Cinquante ans, cela nous renvoie à l’époque où deux chercheurs ont, pour la première fois, utilisé délibérément leur radio-télescope pour tenter de capter quelque chose. Philip Morrison et Giuseppe Cocconi, de l’Université Cornell à Ithaca (dans l’État de New York) ont en effet réalisé que la technologie utilisée jusque-là pour capter le bruit de fond cosmique et autres émanations naturelles des étoiles et des nuages de gaz interstellaires pouvait tout aussi bien capter des émissions artificielles. Par exemple, un message ciblé, délibérément envoyé vers nous par une civilisation avancée.
Depuis ce temps, il y a toujours eu un ou des groupes pour tendre l’oreille —à l’origine, c’était vers une seule étoile bien ciblée; aujourd’hui, progrès de la technologie aidant, on peut écouter de nombreuses étoiles à la fois sur une multiplicité de fréquences en même temps. Avec des montagnes de données à analyser: c’est le coeur du projet SETI (Search for Extra-terrestrial Intelligence).
Mais rien ne fait osciller les capteurs. Aucune séquence de nombres premiers comme dans le film Contact. Pas de premier chapitre de l’Encyclopaedia Galactica. Même pas de transmission involontaire, comme un épisode de Perdus dans l’espace qui se serait perdu dans l’espace.
Et s’il était temps de transmettre nous-mêmes? « La grosse erreur de SETI a été de compter sur les E.T. pour faire tout le travail », résume dans le New Scientist Richard Gott, astrophysicien à l’Université Princeton (New Jersey). Peut-être qu’ils ont la même attitude que nous : « nous sommes tous là à écouter, mais personne ne parle ». L’idée a d’ores et déjà généré des débats dans la communauté, certains allant jusqu’à considérer « imprudents » les astrophysiciens qui expédient des messages à l’intention des E.T., peut-être hostiles qui sait…
Mais ce débat n’est rien à côté de celui qui a perturbé le congrès de cette année. Est-il possible que cela fasse 50 ans que les chercheurs écoutent au mauvais endroit? Notre façon de définir ce que serait un message E.T. (pulsations, sur une bande étroite, etc.) est, après tout, très limitative. « Nous faisons beaucoup de suppositions sur la base d’une société humaine, contemporaine, et occidentale », admet Paul Davies, de l’Université de l’Arizona, qui suggère, lui aussi, d’être plus créatif dans « notre » approche. Plus radical encore, Paul Shuch, de l’Institut SETI, demande tout haut si des signaux E.T. ne seraient pas déjà là, mais confondus dans ce que nous captons du reste du cosmos.
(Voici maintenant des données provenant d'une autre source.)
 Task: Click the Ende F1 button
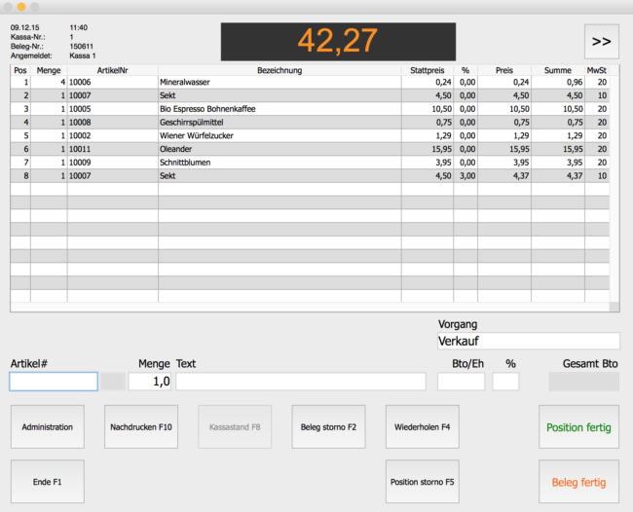(x=47, y=482)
Cela voudrait dire qu’il faudrait éliminer tout ce qui ne peut être expliqué par le bruit de fond cosmique ou par des sources astrophysiques connues (pulsars, quasars, etc.). Mais ce serait un travail de titan, l’équivalent de chercher un trésor dans le Sahara en commençant à une extrémité du désert, avec une pelle. « Je ne vais pas perdre du temps à penser à des stratégies pour détecter quelque chose que, par définition, je ne peux concevoir », réplique Jill Tarter, une des chefs de file de SETI.
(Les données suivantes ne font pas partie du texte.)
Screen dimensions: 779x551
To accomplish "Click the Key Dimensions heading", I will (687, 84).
Combien de décennies encore, dans ce cas? L’an dernier, la première des 42 antennes du futur observatoire entièrement dédié à SETI, le Allen Telescope Array, est entrée en fonction. Les progrès de l’informatique accéléreront également le traitement des données. D’aucuns estiment que d’ici 2028, un million d’étoiles devraient avoir été scrutées. Une nouvelle échéance…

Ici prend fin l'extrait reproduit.